Response: Thank you very much for your professional advice, which is very important to us. We have polished the materials and methods section of our article.

2. The font size should be consistent across all figures (including supplemental figures). For example, gene labels and cis-acting elements names in figure2 are too small to be clearly read. Authors should carefully examine and correct all figures and make sure that they meet the requirement of Plants journal.

Response: Thank you for your careful reading. As Reviewer suggested that we improved the quality of the figures.

3. In figure 8, authors performed RT-qPCR to study the gene expression of MADS family members under different stresses. Considering the different treatment condition, protocol, reagents, facility and time duration, the abiotic stresses can be very unstable and their effectiveness is a concern. As a result, it is safe for the author to show the efficiency and success of stress treatments. My suggestion here is that, under each stress condition, authors should select the marker genes (salt-responsive genes under NaCl condition, for example) in Bletilla striata and measure the marker gene’s expression (to make sure the treatment is effective), together with other MADS genes, under that condition.

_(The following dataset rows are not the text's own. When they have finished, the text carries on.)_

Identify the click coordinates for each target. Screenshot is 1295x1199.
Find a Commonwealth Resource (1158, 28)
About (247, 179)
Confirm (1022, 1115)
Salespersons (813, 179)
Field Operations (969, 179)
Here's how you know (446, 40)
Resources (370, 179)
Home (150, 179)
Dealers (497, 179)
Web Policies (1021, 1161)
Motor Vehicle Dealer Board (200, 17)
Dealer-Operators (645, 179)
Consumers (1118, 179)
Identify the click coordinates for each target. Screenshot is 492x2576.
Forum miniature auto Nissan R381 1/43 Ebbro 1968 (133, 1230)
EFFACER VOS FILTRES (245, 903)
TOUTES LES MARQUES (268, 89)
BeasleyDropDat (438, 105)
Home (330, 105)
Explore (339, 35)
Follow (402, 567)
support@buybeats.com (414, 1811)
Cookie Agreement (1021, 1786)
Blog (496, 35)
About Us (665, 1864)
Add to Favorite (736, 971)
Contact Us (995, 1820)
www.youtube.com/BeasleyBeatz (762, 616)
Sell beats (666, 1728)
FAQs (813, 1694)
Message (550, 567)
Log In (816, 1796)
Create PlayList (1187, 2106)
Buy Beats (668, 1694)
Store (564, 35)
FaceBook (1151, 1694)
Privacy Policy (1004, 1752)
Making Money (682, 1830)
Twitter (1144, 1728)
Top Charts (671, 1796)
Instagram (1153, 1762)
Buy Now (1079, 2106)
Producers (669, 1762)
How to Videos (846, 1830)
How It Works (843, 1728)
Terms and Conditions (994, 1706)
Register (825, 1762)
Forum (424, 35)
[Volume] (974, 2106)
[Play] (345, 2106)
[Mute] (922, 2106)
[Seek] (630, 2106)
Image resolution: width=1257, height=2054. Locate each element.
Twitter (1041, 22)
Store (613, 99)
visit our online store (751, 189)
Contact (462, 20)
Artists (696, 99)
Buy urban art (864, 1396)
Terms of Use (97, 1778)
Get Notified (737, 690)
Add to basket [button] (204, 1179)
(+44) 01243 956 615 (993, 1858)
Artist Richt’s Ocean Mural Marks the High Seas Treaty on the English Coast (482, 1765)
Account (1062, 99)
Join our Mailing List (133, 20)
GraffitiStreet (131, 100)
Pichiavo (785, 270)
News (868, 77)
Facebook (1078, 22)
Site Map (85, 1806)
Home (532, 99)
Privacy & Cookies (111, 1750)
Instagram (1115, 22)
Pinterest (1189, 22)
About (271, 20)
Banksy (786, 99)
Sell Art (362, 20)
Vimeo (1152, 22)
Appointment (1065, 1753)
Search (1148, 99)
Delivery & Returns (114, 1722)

Response: Thank you for your instructive advices. The suggestions of Reviewers are very useful and provide us with good experimental ideas. We also considered that before our experiment, but Bletilla striata is a relatively small niche research species with weak molecular biology research foundation. This approach is based on the fact that there are genes have been experimentally verified to respond to stress, but we have not found any of this online. Through reviewing a large number of gene family articles, we learned that housekeeping genes were expressed stably and could be selected as reference genes for expression pattern analysis.  According to our laboratory studies, we selected BsGAPDH as the internal reference gene in this work.

Thank you for your hard work and professional comments. 

We tried our best to improve the manuscript and made some changes in the manuscript. These changes will not influence the content and framework of the paper.

Once again, thank you very much for your comments and suggestions.
Yours sincerely,
Corresponding author: Zhe-zhi Wang and Jun-feng Niu
E-mail: zzwang@snnu.edu.cn; niujunfeng@snnu.edu.cn

Round 2

Reviewer 1 Report

I am happy with the authors reply. Manuscript looks refine now and can be accepted.